The United States currently has thousands of nuclear warheads when hundreds would do to deter any other nation from attacking the U.S. with nuclear weapons. Once that fact is recognized and translated into policy, even if it is some years down the road, the lack of any possible "need" for the trillion-dollar triad will become even more evident.

In addition, the current bomber force can operate safely and effectively for decades, so there is no rush to build the bomber for conventional missions either.

So, while budgetary discipline and a clear-eyed view of U.S. security needs argue against more bombers -- and certainly against arming any of them with new Air-Launched Cruise Missiles -- don't expect the major aerospace contractors or their allies at AFA to sit silently by and allow this to happen. Northrop Grumman has already begun an extensive advertising campaign on behalf of the new bomber, now referred to as the B-3. And the company will be back on Capitol Hill every year to press for maximum funding for the plane.

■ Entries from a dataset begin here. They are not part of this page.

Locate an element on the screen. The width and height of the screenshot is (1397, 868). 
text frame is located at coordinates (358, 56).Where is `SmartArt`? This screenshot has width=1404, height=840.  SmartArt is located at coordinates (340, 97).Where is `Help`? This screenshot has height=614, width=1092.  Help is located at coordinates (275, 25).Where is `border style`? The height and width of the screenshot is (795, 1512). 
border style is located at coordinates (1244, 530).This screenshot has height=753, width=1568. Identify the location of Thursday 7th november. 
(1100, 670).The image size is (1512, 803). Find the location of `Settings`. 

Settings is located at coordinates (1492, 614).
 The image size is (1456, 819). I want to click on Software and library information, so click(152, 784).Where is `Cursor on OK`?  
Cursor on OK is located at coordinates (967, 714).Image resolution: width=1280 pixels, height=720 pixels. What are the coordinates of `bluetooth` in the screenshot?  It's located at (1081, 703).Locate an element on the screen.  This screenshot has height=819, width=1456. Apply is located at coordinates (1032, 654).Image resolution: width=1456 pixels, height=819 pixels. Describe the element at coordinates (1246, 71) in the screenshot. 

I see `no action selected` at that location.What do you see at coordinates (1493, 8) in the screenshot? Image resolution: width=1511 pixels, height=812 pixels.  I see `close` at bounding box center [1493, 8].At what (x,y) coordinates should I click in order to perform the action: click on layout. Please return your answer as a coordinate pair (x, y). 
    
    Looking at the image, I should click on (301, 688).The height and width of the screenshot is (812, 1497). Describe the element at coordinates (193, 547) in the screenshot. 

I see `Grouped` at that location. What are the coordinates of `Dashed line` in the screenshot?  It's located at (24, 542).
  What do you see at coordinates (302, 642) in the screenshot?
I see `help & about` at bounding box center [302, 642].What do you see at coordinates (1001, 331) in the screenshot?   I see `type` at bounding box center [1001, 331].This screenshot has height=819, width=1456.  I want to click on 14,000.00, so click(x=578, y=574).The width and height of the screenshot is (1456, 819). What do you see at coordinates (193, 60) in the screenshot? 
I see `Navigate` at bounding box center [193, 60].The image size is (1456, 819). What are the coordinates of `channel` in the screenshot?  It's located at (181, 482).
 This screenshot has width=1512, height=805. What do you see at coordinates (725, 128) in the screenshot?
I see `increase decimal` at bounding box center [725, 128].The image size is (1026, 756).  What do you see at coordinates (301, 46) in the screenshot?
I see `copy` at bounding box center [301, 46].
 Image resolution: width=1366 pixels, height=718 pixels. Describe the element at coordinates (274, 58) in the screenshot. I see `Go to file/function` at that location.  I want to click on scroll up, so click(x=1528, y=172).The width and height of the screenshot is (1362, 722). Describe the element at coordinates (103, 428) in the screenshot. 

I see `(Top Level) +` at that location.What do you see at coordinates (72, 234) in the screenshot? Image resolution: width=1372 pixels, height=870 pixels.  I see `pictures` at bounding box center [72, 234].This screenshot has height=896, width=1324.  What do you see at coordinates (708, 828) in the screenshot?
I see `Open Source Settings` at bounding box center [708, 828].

There are a couple of hitches that may undercut Northrop's campaign, however. Not only will it have to fend off challenges by Lockheed Martin and Boeing to the Air Force's decision to award it the bomber contract in the first place, but if its two rivals don't wrest the bomber contract from Northrop they will press their own programs -- like the tanker and the F-35 -- at the expense of the bomber. So some of the lobbying power of the military-industrial complex will be siphoned off into inter-company rivalries. And continued concerns about overspending at the Pentagon -- across the political spectrum -- will also give the bomber lobby a run for its money.

It's not inevitable that the Air Force buy 100 bombers, much less 200, if actual security and budgetary imperatives are allowed to trump special interest pleading. Congress and the administration have a chance to do the right thing, and they should be vigorously pressed to do so.

William D. Hartung is the director of the Arms and Security Project at the Center for International Policy.